What this exercise asks |
- 1) In the excerpt about the Ansible etcd3 lookup, what value is given for etcd_user?
- 2) Carry on the excerpt about the Ansible etcd3 lookup from its final line.

Quoted passage |
Start
I have verified that the machine Ansible runs on is able to successfully connect to the etcd3 cluster:

$ curl https://<etcd3_host>:2379/v3
<a href="/v3/">Moved Permanently</a>.

The etcd3 cluster appears to be healthy and listening on HTTPS:

# etcdctl --user root member list --endpoints=https://<etcd3_host>:2379
Password: 
8e9e05c52164694d, started, 1717328e83e54c57b25e9fcaf348cc9a, https://0.0.0.0:2380, https://0.0.0.0:2379, false
STEPS TO REPRODUCE
#etcd_endpoints: https://<etcd3_host>:2379
etcd_host: https://<etcd3_host>
etcd_port: 2379
etcd_user: ansibleetcd
etcd_password: !vault |
          $ANSIBLE_VAULT;1.1;AES256
           123456789...

ad_fqdn: "ad.example.com"
vm_name: "example"

# is_ad_joined: "{{ lookup('community.general.etcd3', '/'+ad_fqdn+'/'+vm_name, endpoints=etcd_endpoints, user=etcd_user, password=etcd_password) }}"
is_ad_joined: "{{ lookup('community.general.etcd3', '/'+ad_fqdn+'/'+vm_name, host=etcd_host, port=etcd_port, user=etcd_user, password=etcd_password) }}"
End
Stored data |
Start
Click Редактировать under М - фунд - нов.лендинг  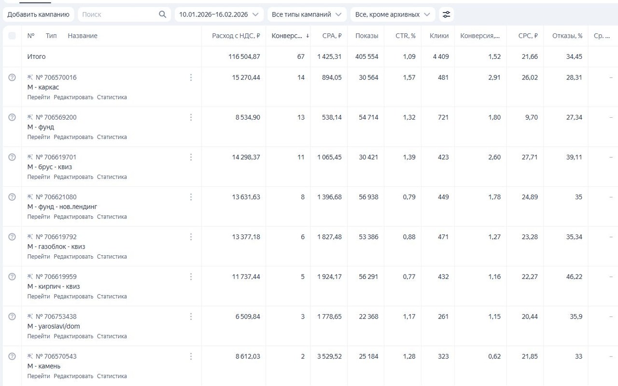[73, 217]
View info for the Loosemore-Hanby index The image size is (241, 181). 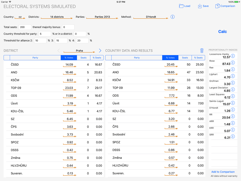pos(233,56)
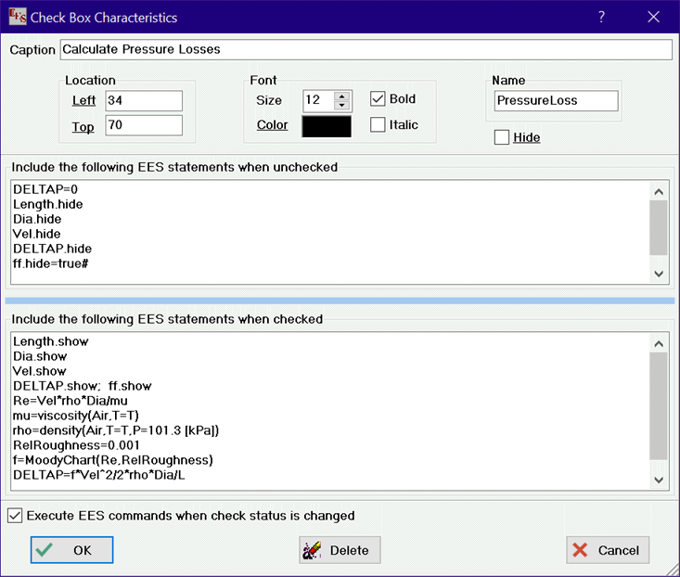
End
Task answers |
- 1) ansibleetcd

- 2)
EXPECTED RESULTS

The etcd3 lookup completes successfully, and returns the value assigned to the requested key

ACTUAL RESULTS

When run with the "endpoint" variable set:

ansible-playbook 2.9.16
  config file = /etc/ansible/ansible.cfg
  configured module search path = ['/var/go/.ansible/plugins/modules', '/usr/share/ansible/plugins/modules']
  ansible python module location = /usr/lib/python3.6/site-packages/ansible
  executable location = /usr/bin/ansible-playbook
  python version = 3.6.8 (default, Aug 18 2020, 08:33:21) [GCC 8.3.1 20191121 (Red Hat 8.3.1-5)]
Using /etc/ansible/ansible.cfg as config file
host_list declined parsing /var/lib/go-agent/pipelines/win-template-bootstrap/playbooks/inventory.py as it did not pass its verify_file() method
Parsed /var/lib/go-agent/pipelines/win-template-bootstrap/playbooks/inventory.py inventory source with script plugin
Read vars_file '../group_vars/template-creds.yml'
Read vars_file '../group_vars/etcd-creds.yml'
Read vars_file '../group_vars/template-creds.yml'
Read vars_file '../group_vars/etcd-creds.yml'
Skipping callback 'actionable', as we already have a stdout callback.
Skipping callback 'counter_enabled', as we already have a stdout callback.
Skipping callback 'debug', as we already have a stdout callback.
Skipping callback 'dense', as we already have a stdout callback.
Skipping callback 'dense', as we already have a stdout callback.
Skipping callback 'full_skip', as we already have a stdout callback.
Skipping callback 'json', as we already have a stdout callback.
Skipping callback 'minimal', as we already have a stdout callback.
Skipping callback 'null', as we already have a stdout callback.
Skipping callback 'oneline', as we already have a stdout callback.
Skipping callback 'selective', as we already have a stdout callback.
Skipping callback 'skippy', as we already have a stdout callback.
Skipping callback 'stderr', as we already have a stdout callback.
Skipping callback 'unixy', as we already have a stdout callback.
Skipping callback 'yaml', as we already have a stdout callback.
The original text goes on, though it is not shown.